Lynch’s sexily violent runaway in Cannes’s Palme D’Or winner Wild at Heart (1990) anticipated Quentin Tarantino; his sinister VHS tapes in the neo-noir Lost Highway (1997) anticipated Michael Haneke. A more straightforwardly sentimental oldster tale, The Straight Story (1999), was respectfully received. But the real excitement was reserved for his LA psycho-mystery Mulholland Drive (2001), with Laura Elena Harring and Naomi Watts, which was narcotic and erotic. (Actually, a minor quarrel I have with this book is that it slightly overlooks the eroticism.) A later film, Inland Empire, from 2007, was lower budget but still fascinating and scary. The rest of his life and career was expended on various other projects and his passionate dedication to smoking (surely part of his meditative habit) until the revival of Twin Peaks.
The main event of Lynch’s young life – the main event of his artistic inspiration – is also the main event of this book. As a child of maybe 12 or 13, playing out in the street with his brother John, the young David was astonished to see a naked, beautiful woman stumble up to them, dazed, bruised and bleeding and sit down on the kerb, evidently in shock. The Lynch boys did not have the maturity to understand what was happening – clearly the woman was a victim of domestic abuse. John burst into tears, but David did not – transfixed, horrified, even strangely exalted by the sight, which was preserved in its epiphanic strangeness by his own innocence and naivete. Or did he exaggerate that crucially uncomprehending naivete in retrospect? Who knows? Either way, it planted the radioactive seedling. Lynch’s movies, Higgs persuasively argues, are based on images, moods and ideas, flowering and metastasising from below into dreamscapes.
Higgs says that critics casually use the word ‘Lynchian’ without acknowledging that nothing is really ‘Lynchian’. Nobody was really influenced by him; nobody could be. I know what he means, although, as I say, he got to some images and ideas in the 1990s before other people. And perhaps Higgs could have talked about the proto-Lynchian movies that influenced him: The Wizard of Oz, and the films of Douglas Sirk. Martin Scorsese’s Shutter Island is pretty Lynchian, sharing the same modernist narrative trick-loop as Mulholland Drive (both Scorsese and Lynch were, at different times, in a romantic relationship with Isabella Rossellini); and maybe the most obviously Lynchian director is Steven Spielberg, for whom extra-terrestrials were at home in American suburbia.

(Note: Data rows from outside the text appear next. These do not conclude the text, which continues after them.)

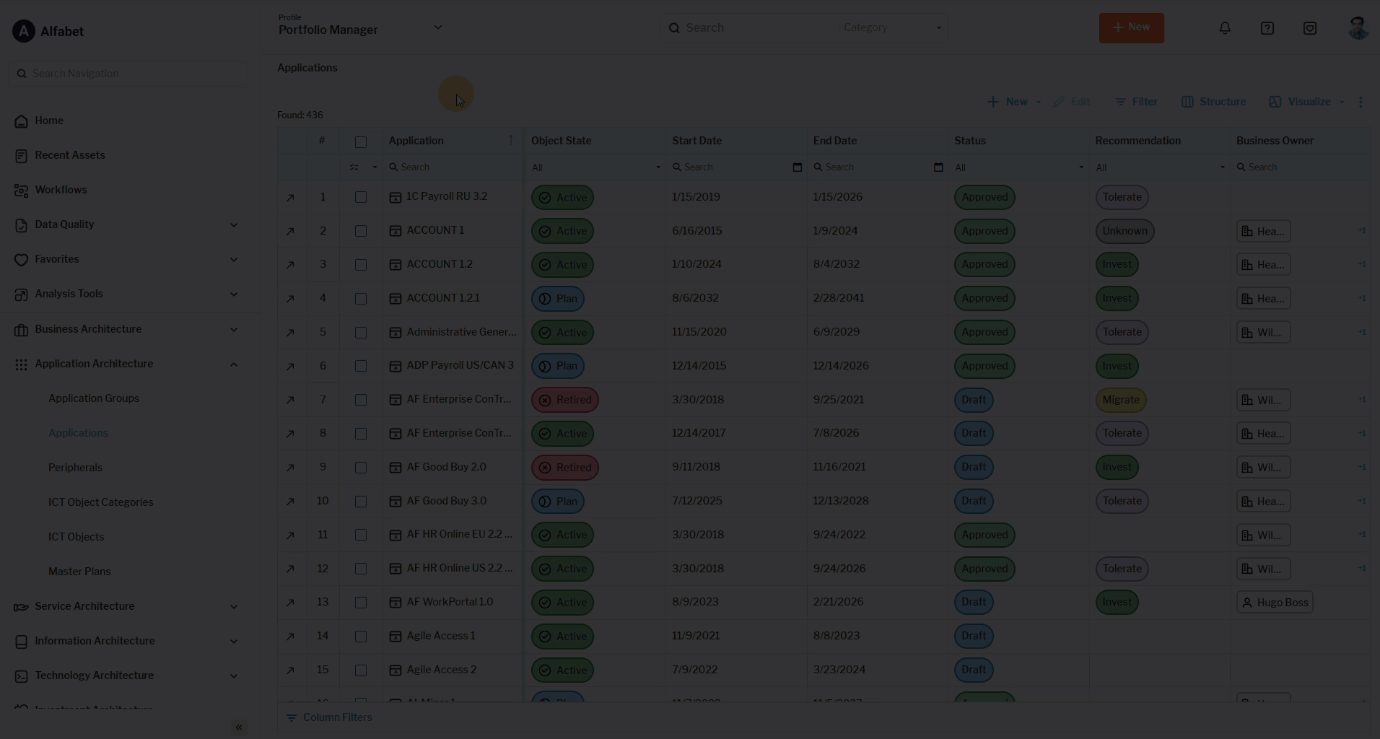Screen dimensions: 1380x739
Task: Click the user profile avatar
Action: (1358, 28)
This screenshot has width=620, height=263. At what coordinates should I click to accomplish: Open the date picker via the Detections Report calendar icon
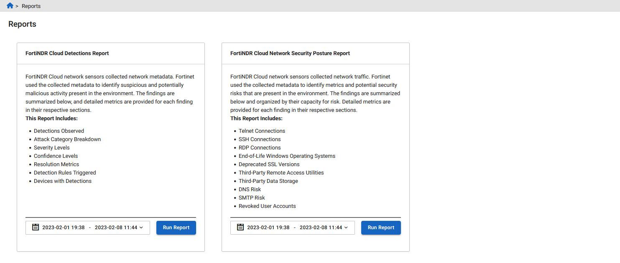(36, 227)
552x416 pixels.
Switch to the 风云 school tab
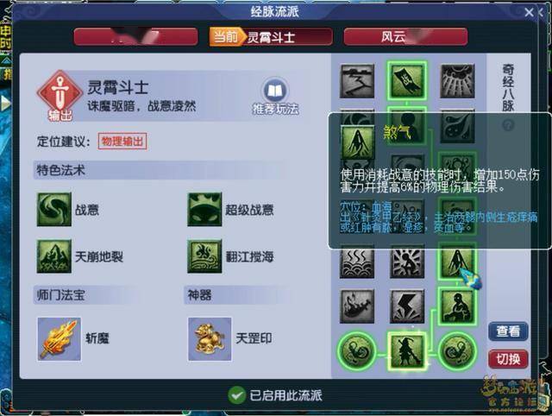pyautogui.click(x=405, y=36)
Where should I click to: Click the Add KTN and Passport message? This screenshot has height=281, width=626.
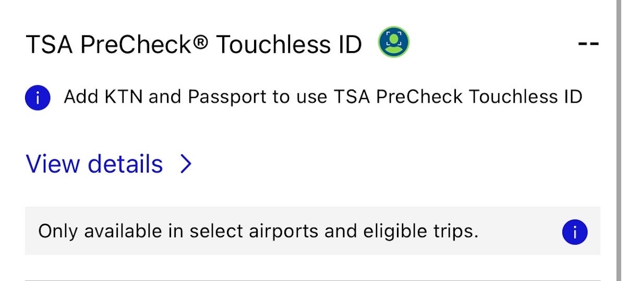pos(322,97)
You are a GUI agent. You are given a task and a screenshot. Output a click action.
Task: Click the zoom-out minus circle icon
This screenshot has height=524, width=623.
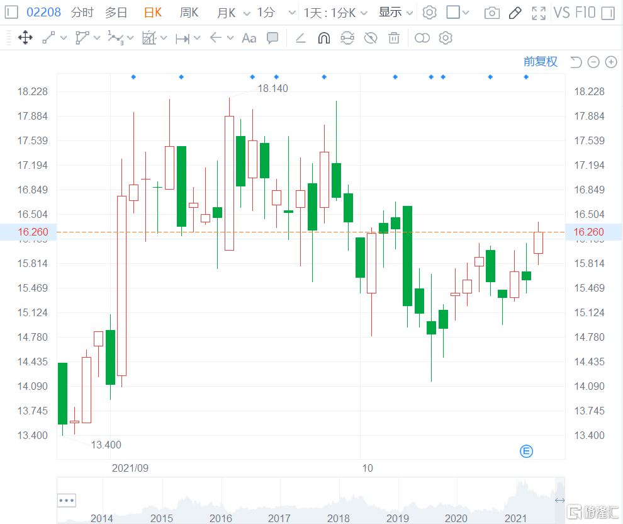point(593,62)
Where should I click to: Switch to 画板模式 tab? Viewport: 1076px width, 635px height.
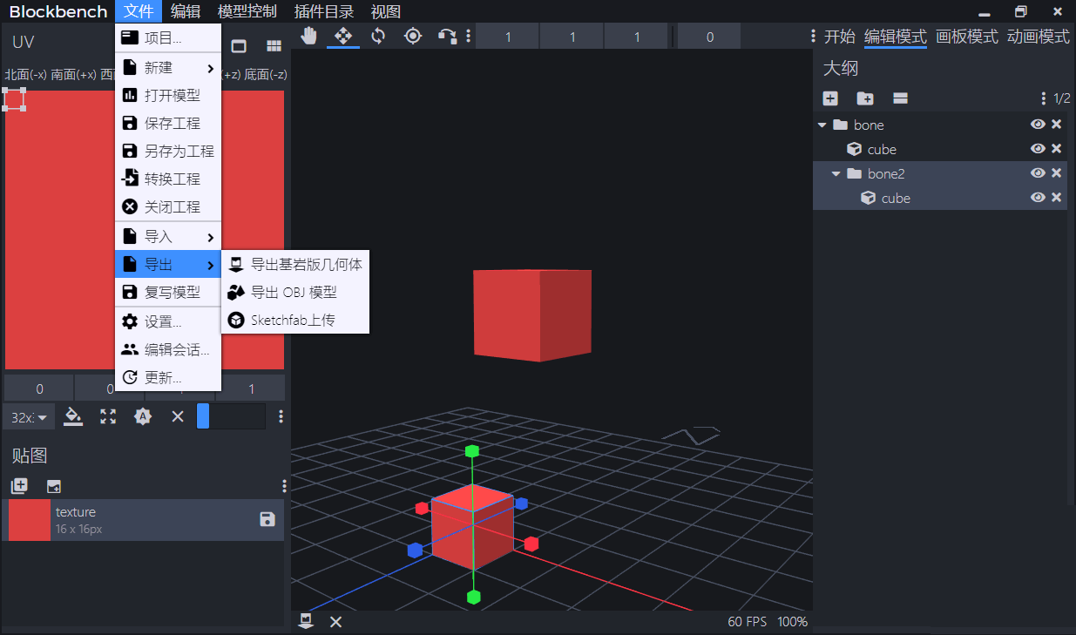point(966,37)
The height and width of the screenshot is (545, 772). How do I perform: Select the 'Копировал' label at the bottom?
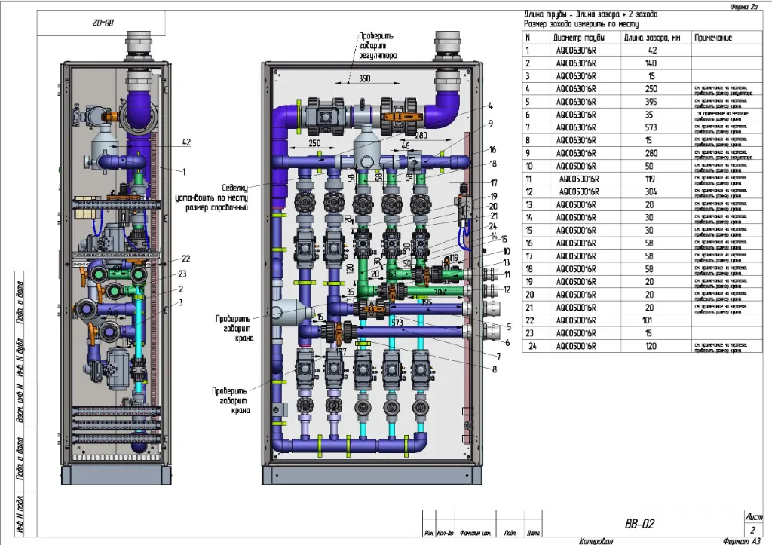(597, 540)
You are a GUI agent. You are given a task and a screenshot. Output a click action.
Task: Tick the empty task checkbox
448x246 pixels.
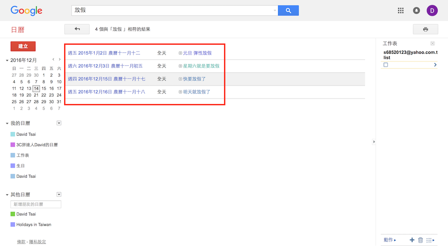(x=386, y=65)
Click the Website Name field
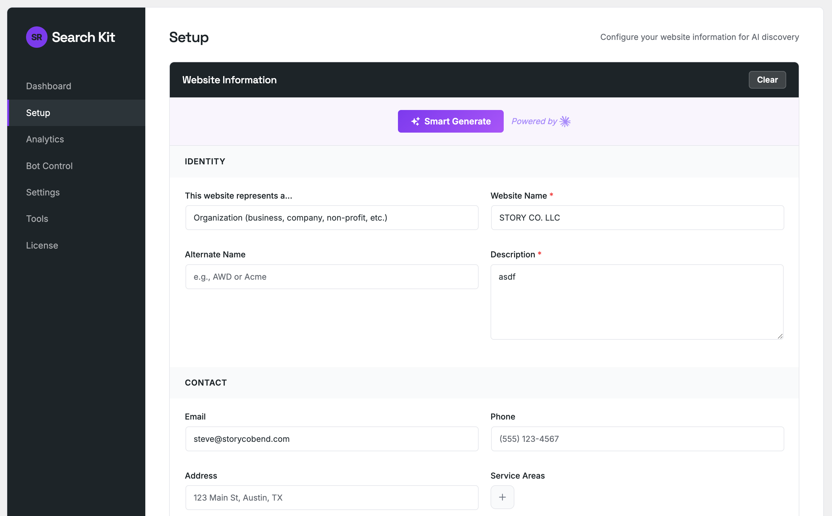The width and height of the screenshot is (832, 516). pyautogui.click(x=637, y=217)
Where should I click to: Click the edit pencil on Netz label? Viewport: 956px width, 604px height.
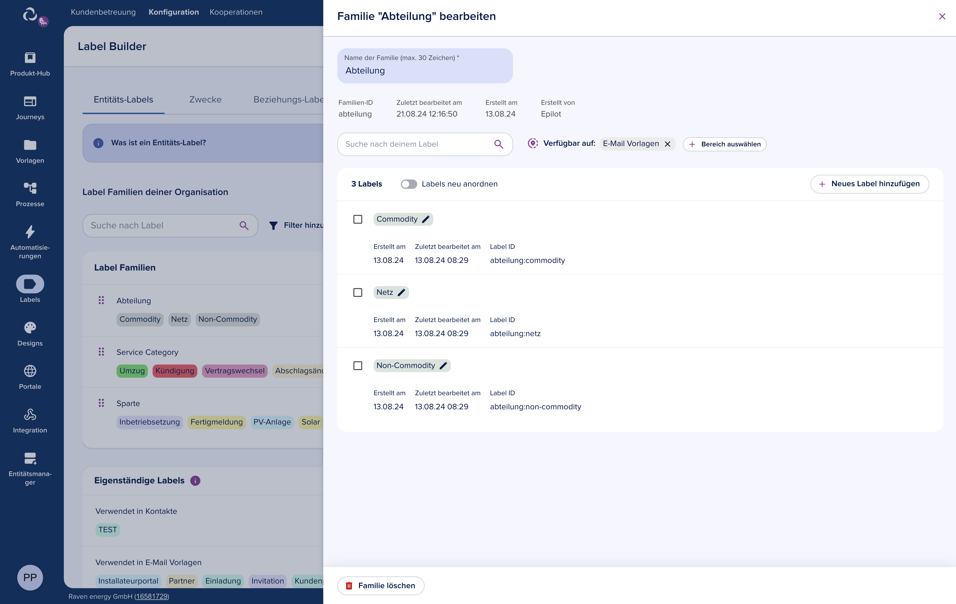tap(401, 292)
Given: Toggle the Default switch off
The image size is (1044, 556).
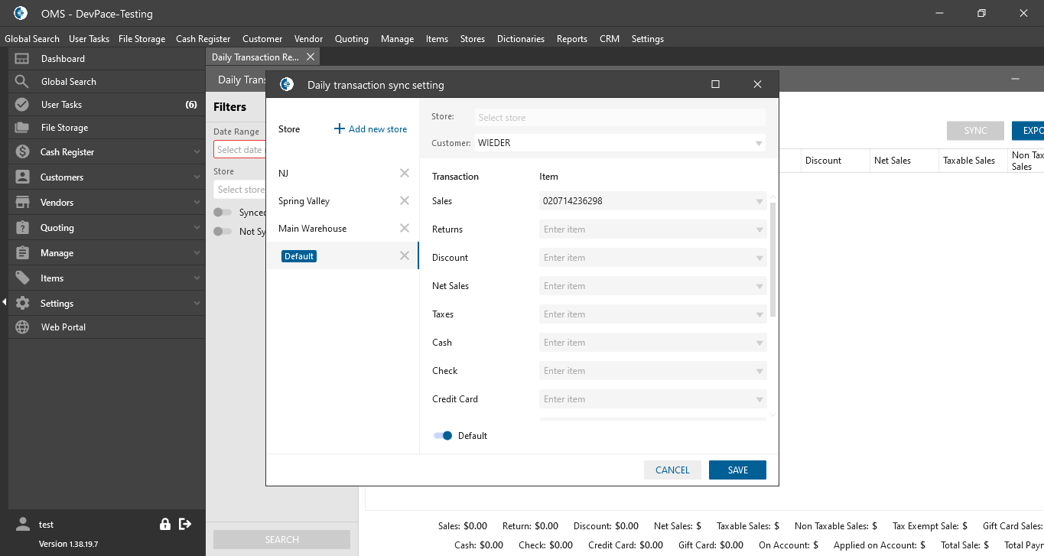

It was Spielberg who had the inspired idea of casting Lynch as John Ford in his autobiographical movie The Fabelmans.
Higgs dwells on the bizarrest Lynchian aftershock. The director dismayed his progressive fanbase by claiming that Donald Trump could be a great president because ‘he has disrupted the thing so much’. A very overexcited and muddled Trump seized on this comment and told a rally: ‘David Lynch could go down as one of the greatest presidents in history!’ That suit, that long red tie, that strange quiffy hair. He looks like a minor nightmarish villain for whom only one adjective is applicable.